Provided records.
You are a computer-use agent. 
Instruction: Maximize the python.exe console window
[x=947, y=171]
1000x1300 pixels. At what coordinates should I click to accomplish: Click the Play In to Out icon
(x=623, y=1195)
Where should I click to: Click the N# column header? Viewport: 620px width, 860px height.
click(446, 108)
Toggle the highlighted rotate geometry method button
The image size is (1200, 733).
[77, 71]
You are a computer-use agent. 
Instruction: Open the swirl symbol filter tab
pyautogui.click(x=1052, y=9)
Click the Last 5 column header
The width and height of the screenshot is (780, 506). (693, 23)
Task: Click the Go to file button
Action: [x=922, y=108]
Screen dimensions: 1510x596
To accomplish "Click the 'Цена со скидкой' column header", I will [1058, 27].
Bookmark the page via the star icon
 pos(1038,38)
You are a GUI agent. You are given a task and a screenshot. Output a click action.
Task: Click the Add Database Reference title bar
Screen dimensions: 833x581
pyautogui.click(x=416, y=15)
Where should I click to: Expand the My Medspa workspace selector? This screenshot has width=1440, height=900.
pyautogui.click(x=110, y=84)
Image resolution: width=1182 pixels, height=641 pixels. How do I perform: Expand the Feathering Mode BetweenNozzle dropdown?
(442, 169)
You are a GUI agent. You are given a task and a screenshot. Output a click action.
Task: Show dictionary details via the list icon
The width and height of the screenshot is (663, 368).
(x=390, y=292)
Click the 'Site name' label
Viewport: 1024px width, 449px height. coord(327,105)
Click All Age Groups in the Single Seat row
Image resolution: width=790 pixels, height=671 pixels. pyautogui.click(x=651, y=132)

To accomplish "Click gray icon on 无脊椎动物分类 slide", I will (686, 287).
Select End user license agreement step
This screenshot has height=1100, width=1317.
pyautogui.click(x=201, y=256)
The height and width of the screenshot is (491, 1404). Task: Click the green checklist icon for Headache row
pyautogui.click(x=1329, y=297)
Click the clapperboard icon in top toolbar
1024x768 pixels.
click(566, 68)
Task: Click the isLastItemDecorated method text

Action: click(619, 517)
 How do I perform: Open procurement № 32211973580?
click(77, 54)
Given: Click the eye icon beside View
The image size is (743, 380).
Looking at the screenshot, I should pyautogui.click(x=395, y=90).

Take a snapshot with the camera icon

To do. From the first line to the last, please write out the entries exactly.

Solution.
You are a computer-use agent. 
Instruction: Maximize the python.exe console window
[x=947, y=171]
1000x1300 pixels. At what coordinates should I click to accomplish: Click the Play In to Out icon
(x=623, y=1195)
Where should I click to: Click the N# column header? Viewport: 620px width, 860px height.
click(446, 108)
Toggle the highlighted rotate geometry method button
The image size is (1200, 733).
[77, 71]
You are a computer-use agent. 
Instruction: Open the swirl symbol filter tab
pyautogui.click(x=1052, y=9)
Click the Last 5 column header
The width and height of the screenshot is (780, 506). (693, 23)
Task: Click the Go to file button
Action: [x=922, y=108]
Screen dimensions: 1510x596
To accomplish "Click the 'Цена со скидкой' column header", I will [1058, 27].
Bookmark the page via the star icon
 pos(1038,38)
You are a GUI agent. You are given a task and a screenshot. Output a click action.
Task: Click the Add Database Reference title bar
Screen dimensions: 833x581
pyautogui.click(x=416, y=15)
Where should I click to: Expand the My Medspa workspace selector? This screenshot has width=1440, height=900.
pyautogui.click(x=110, y=84)
Image resolution: width=1182 pixels, height=641 pixels. How do I perform: Expand the Feathering Mode BetweenNozzle dropdown?
(442, 169)
You are a GUI agent. You are given a task and a screenshot. Output a click action.
Task: Show dictionary details via the list icon
The width and height of the screenshot is (663, 368).
(x=390, y=292)
Click the 'Site name' label
Viewport: 1024px width, 449px height. coord(327,105)
Click All Age Groups in the Single Seat row
Image resolution: width=790 pixels, height=671 pixels. pyautogui.click(x=651, y=132)

To accomplish "Click gray icon on 无脊椎动物分类 slide", I will (686, 287).
Select End user license agreement step
This screenshot has height=1100, width=1317.
pyautogui.click(x=201, y=256)
The height and width of the screenshot is (491, 1404). Task: Click the green checklist icon for Headache row
pyautogui.click(x=1329, y=297)
Click the clapperboard icon in top toolbar
1024x768 pixels.
click(566, 68)
Task: Click the isLastItemDecorated method text

Action: click(619, 517)
 How do I perform: Open procurement № 32211973580?
click(77, 54)
Given: Click the eye icon beside View
The image size is (743, 380).
Looking at the screenshot, I should pyautogui.click(x=395, y=90).

Take a snapshot with the camera icon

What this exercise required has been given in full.